Supplied records ▸

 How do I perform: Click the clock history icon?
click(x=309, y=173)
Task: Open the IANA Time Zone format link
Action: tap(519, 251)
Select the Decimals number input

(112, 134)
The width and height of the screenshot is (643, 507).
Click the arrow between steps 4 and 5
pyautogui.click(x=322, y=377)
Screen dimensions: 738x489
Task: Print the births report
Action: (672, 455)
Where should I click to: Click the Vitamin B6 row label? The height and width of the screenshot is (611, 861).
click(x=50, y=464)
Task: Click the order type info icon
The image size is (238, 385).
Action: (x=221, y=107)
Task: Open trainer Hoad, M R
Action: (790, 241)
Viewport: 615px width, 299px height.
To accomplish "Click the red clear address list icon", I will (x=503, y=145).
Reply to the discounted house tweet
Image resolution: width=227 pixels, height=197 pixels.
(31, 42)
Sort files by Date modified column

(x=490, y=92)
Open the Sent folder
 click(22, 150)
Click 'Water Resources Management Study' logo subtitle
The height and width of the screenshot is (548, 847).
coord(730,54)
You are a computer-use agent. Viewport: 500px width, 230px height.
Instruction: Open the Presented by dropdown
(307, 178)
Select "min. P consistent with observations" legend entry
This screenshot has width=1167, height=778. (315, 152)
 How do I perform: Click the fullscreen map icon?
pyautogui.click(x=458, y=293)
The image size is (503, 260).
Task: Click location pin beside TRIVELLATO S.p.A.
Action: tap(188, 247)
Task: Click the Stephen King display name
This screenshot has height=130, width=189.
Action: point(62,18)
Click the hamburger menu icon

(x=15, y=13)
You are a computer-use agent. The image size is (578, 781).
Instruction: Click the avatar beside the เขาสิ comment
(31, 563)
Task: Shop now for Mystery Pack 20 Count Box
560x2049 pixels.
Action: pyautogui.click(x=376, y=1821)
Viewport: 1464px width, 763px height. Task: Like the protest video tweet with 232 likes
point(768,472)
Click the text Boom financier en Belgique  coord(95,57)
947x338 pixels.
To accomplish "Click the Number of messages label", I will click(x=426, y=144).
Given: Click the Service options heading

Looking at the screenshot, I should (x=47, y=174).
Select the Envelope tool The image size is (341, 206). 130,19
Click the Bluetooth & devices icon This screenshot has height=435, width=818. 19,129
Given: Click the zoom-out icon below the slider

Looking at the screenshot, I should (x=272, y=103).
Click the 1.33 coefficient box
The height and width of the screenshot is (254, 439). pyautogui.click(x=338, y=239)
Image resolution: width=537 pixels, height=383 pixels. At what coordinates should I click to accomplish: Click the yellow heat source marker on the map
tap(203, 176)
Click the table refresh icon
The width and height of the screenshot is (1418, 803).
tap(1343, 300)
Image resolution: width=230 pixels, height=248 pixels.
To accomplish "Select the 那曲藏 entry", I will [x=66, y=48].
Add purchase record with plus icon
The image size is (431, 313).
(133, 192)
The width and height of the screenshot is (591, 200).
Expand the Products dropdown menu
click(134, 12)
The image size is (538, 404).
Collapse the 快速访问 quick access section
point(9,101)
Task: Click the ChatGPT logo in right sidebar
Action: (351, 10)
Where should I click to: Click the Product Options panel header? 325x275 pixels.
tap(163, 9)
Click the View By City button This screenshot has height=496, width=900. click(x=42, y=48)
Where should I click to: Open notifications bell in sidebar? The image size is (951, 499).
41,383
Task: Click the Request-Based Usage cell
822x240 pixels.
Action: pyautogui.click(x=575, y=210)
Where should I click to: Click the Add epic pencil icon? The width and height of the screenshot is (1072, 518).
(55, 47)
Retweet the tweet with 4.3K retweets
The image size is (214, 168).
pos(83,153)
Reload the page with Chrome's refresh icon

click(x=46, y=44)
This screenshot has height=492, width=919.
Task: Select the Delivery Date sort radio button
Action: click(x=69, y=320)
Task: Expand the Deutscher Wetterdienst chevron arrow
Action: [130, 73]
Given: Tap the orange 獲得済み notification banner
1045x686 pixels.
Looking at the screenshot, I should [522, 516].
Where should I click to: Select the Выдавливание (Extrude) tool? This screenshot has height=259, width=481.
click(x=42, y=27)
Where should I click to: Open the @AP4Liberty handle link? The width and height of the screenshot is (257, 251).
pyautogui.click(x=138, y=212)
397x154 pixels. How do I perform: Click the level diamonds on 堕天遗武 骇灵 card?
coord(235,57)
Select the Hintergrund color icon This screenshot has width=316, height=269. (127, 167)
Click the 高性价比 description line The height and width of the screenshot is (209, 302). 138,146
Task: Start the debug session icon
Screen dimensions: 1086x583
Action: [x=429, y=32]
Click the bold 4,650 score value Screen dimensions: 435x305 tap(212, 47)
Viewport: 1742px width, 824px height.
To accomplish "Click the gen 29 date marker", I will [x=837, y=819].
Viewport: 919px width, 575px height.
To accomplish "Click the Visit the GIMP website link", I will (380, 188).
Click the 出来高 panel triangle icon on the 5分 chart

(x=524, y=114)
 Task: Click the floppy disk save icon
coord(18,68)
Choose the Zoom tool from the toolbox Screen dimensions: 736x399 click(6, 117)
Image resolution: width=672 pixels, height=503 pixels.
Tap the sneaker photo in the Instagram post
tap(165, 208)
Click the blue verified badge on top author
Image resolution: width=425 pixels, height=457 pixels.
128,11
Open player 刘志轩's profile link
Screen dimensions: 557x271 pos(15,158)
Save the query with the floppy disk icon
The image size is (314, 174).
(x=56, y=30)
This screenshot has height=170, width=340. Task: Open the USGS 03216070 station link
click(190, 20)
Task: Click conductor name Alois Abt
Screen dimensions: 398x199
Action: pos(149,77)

Problem description ▸ The material above is to be reproduced exactly as written.

Problem solution ▸
 How do I perform: Click the clock history icon?
click(x=309, y=173)
Task: Open the IANA Time Zone format link
Action: tap(519, 251)
Select the Decimals number input

(112, 134)
The width and height of the screenshot is (643, 507).
Click the arrow between steps 4 and 5
pyautogui.click(x=322, y=377)
Screen dimensions: 738x489
Task: Print the births report
Action: (672, 455)
Where should I click to: Click the Vitamin B6 row label? The height and width of the screenshot is (611, 861).
click(x=50, y=464)
Task: Click the order type info icon
The image size is (238, 385).
Action: (x=221, y=107)
Task: Open trainer Hoad, M R
Action: (790, 241)
Viewport: 615px width, 299px height.
To accomplish "Click the red clear address list icon", I will (x=503, y=145).
Reply to the discounted house tweet
Image resolution: width=227 pixels, height=197 pixels.
(31, 42)
Sort files by Date modified column

(x=490, y=92)
Open the Sent folder
 click(22, 150)
Click 'Water Resources Management Study' logo subtitle
The height and width of the screenshot is (548, 847).
coord(730,54)
You are a computer-use agent. Viewport: 500px width, 230px height.
Instruction: Open the Presented by dropdown
(307, 178)
Select "min. P consistent with observations" legend entry
This screenshot has width=1167, height=778. (315, 152)
 How do I perform: Click the fullscreen map icon?
pyautogui.click(x=458, y=293)
The image size is (503, 260).
Task: Click location pin beside TRIVELLATO S.p.A.
Action: tap(188, 247)
Task: Click the Stephen King display name
This screenshot has height=130, width=189.
Action: point(62,18)
Click the hamburger menu icon

(x=15, y=13)
You are a computer-use agent. The image size is (578, 781).
Instruction: Click the avatar beside the เขาสิ comment
(31, 563)
Task: Shop now for Mystery Pack 20 Count Box
560x2049 pixels.
Action: pyautogui.click(x=376, y=1821)
Viewport: 1464px width, 763px height. Task: Like the protest video tweet with 232 likes
point(768,472)
Click the text Boom financier en Belgique  coord(95,57)
947x338 pixels.
To accomplish "Click the Number of messages label", I will click(x=426, y=144).
Given: Click the Service options heading

Looking at the screenshot, I should (x=47, y=174).
Select the Envelope tool The image size is (341, 206). 130,19
Click the Bluetooth & devices icon This screenshot has height=435, width=818. 19,129
Given: Click the zoom-out icon below the slider

Looking at the screenshot, I should (x=272, y=103).
Click the 1.33 coefficient box
The height and width of the screenshot is (254, 439). pyautogui.click(x=338, y=239)
Image resolution: width=537 pixels, height=383 pixels. At what coordinates should I click to accomplish: Click the yellow heat source marker on the map
tap(203, 176)
Click the table refresh icon
The width and height of the screenshot is (1418, 803).
tap(1343, 300)
Image resolution: width=230 pixels, height=248 pixels.
To accomplish "Select the 那曲藏 entry", I will [x=66, y=48].
Add purchase record with plus icon
The image size is (431, 313).
(133, 192)
The width and height of the screenshot is (591, 200).
Expand the Products dropdown menu
click(134, 12)
The image size is (538, 404).
Collapse the 快速访问 quick access section
point(9,101)
Task: Click the ChatGPT logo in right sidebar
Action: (351, 10)
Where should I click to: Click the Product Options panel header? 325x275 pixels.
tap(163, 9)
Click the View By City button This screenshot has height=496, width=900. click(x=42, y=48)
Where should I click to: Open notifications bell in sidebar? The image size is (951, 499).
41,383
Task: Click the Request-Based Usage cell
822x240 pixels.
Action: pyautogui.click(x=575, y=210)
Where should I click to: Click the Add epic pencil icon? The width and height of the screenshot is (1072, 518).
(55, 47)
Retweet the tweet with 4.3K retweets
The image size is (214, 168).
pos(83,153)
Reload the page with Chrome's refresh icon

click(x=46, y=44)
This screenshot has height=492, width=919.
Task: Select the Delivery Date sort radio button
Action: click(x=69, y=320)
Task: Expand the Deutscher Wetterdienst chevron arrow
Action: [130, 73]
Given: Tap the orange 獲得済み notification banner
1045x686 pixels.
Looking at the screenshot, I should [522, 516].
Where should I click to: Select the Выдавливание (Extrude) tool? This screenshot has height=259, width=481.
click(x=42, y=27)
Where should I click to: Open the @AP4Liberty handle link? The width and height of the screenshot is (257, 251).
pyautogui.click(x=138, y=212)
397x154 pixels. How do I perform: Click the level diamonds on 堕天遗武 骇灵 card?
coord(235,57)
Select the Hintergrund color icon This screenshot has width=316, height=269. (127, 167)
Click the 高性价比 description line The height and width of the screenshot is (209, 302). 138,146
Task: Start the debug session icon
Screen dimensions: 1086x583
Action: [x=429, y=32]
Click the bold 4,650 score value Screen dimensions: 435x305 tap(212, 47)
Viewport: 1742px width, 824px height.
To accomplish "Click the gen 29 date marker", I will [x=837, y=819].
Viewport: 919px width, 575px height.
To accomplish "Click the Visit the GIMP website link", I will (380, 188).
Click the 出来高 panel triangle icon on the 5分 chart

(x=524, y=114)
 Task: Click the floppy disk save icon
coord(18,68)
Choose the Zoom tool from the toolbox Screen dimensions: 736x399 click(6, 117)
Image resolution: width=672 pixels, height=503 pixels.
Tap the sneaker photo in the Instagram post
tap(165, 208)
Click the blue verified badge on top author
Image resolution: width=425 pixels, height=457 pixels.
128,11
Open player 刘志轩's profile link
Screen dimensions: 557x271 pos(15,158)
Save the query with the floppy disk icon
The image size is (314, 174).
(x=56, y=30)
This screenshot has height=170, width=340. Task: Open the USGS 03216070 station link
click(190, 20)
Task: Click conductor name Alois Abt
Screen dimensions: 398x199
Action: pos(149,77)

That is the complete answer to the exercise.